カウンセラーとスタッフの日常会話の記録です。

Mi代表:深層心理学が専門のカウンセラー。Mitoce代表。
すたっふ:カウンセラー見習いのスタッフ。少々オタクらしい。



すた:私がヴィンビ君のことについて書いた、スパイダーマンオタクの見解。あれはうるさいオタクの意見のようで、良かったのかなと思っていて。

Mi代:Youtuberのスパイダーメーンの正体であるヴァンビ君について、スパイダーマンのオタクの立場としてどう思うか、という意見ですね。
私としては、あのように意見をきちんと伝えることは大事だと思います。相手を貶める意図もないですし、内容をきちんと読むと、今後の展開を楽しみにして期待して待つみたいな結論だったので。

すた:そうです。スパイダーマンをもっと知ってもらいたいという思いで。作品に寄せていくと、もっとファンが増えるはずなんです。オタクも、スパイダーマンに興味を持つ人にはもっと優しく教えてくれると思います。

Mi代:だから排斥しようという意図ではない。どちらかというと、自分たちの仲間にも入ってもらえれば、という感じかと思って。前回の話にあった、オタクは他人を沼らせるのを志向するという話ですね。なので、そんなに悪い意見ではないと私は思いました。

すた:そうなんです。

Mi代:それを聞いているとオタクの世界も、少しずつ変わってきているのかなと思って。今でもいわゆる知識マウンティングのように、オタク同士でも勝ち負けをつけようとする人もいるかもしれませんが、それよりもすたさんの話を聴いていると、仲間を作ろうとする意識が強いのかなとも思います。一方で、気になる情報としては、最近はマンガを読む人が少なくなってきているという話を聞くことがあります。漫画家が食えていけない。元々、漫画家で食えていけるのは、少数の人だったとは思いますが、それよりも最近は厳しくなっているそうです。

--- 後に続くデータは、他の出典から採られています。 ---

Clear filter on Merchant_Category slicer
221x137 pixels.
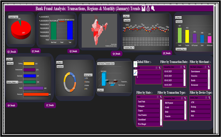pos(209,67)
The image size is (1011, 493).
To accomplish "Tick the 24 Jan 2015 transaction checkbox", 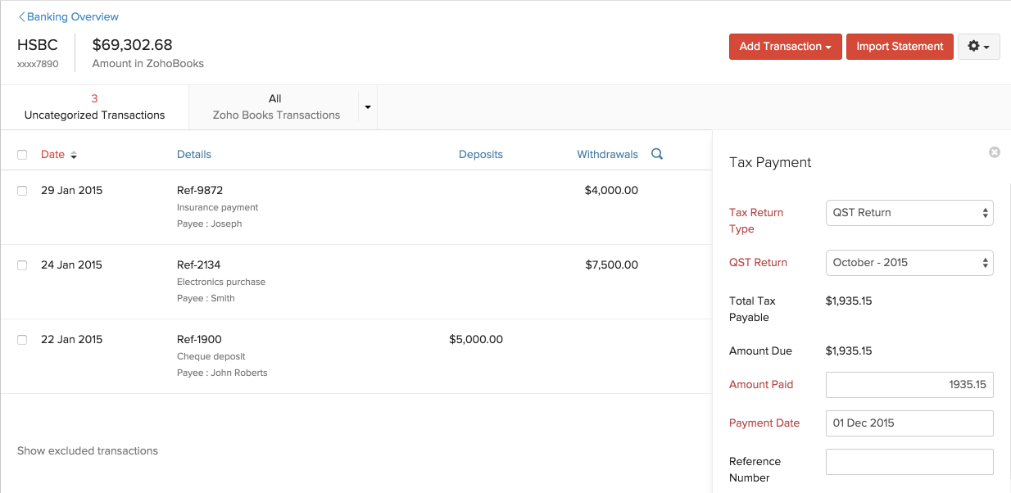I will coord(22,265).
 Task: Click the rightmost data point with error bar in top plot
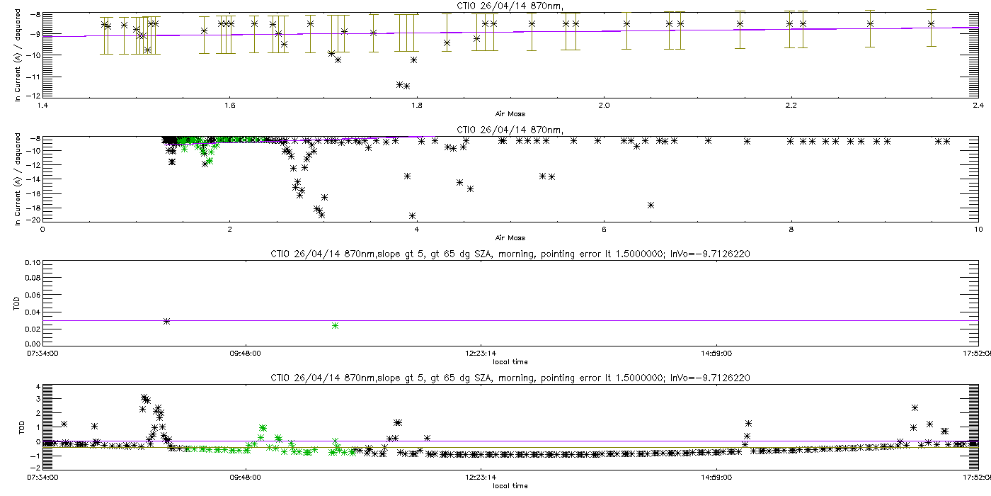pos(932,23)
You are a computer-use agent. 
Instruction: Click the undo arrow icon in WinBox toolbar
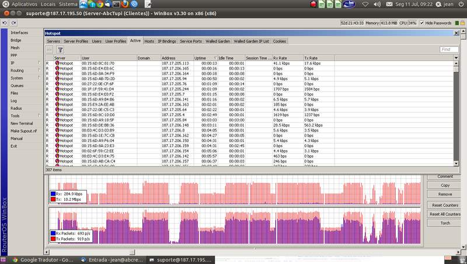[x=5, y=23]
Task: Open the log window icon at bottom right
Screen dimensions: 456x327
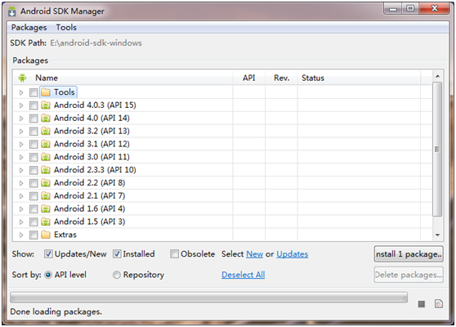Action: 439,304
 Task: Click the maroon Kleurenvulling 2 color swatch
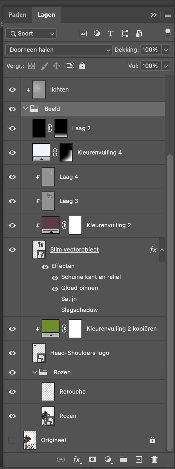click(51, 223)
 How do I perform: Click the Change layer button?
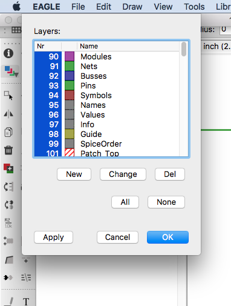click(x=123, y=174)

すた: うーん、どうでしょうね。アニメ化したら、当たりが大きいかなと思いますが。グッズとかの売り上げも出るそうなので。
考えてみると、私は紙に印刷してあるものが好きなので持っていますが、紙でマンガを読む人は少なくなってきているかもしれません。最近は広告がついていたら、1日1話を無料で見れるとか、そういうのがあるので。それで見ている人たちも多いと思います。今の若い人は、あまりお金を使わなくなっているかもしれません。

Mi代:私たちの世代とは、かなり違う感覚ですね。先日、開催されたコミケではあれほど人が集まっていて、しかもインタビューをすると、グッズに100万近く払っている人もいた。

すた:ああ、オタクは違います。自分が欲しいものにお金を注ぎ込みますから。たぶん一般的な若い人はお金を使わない…。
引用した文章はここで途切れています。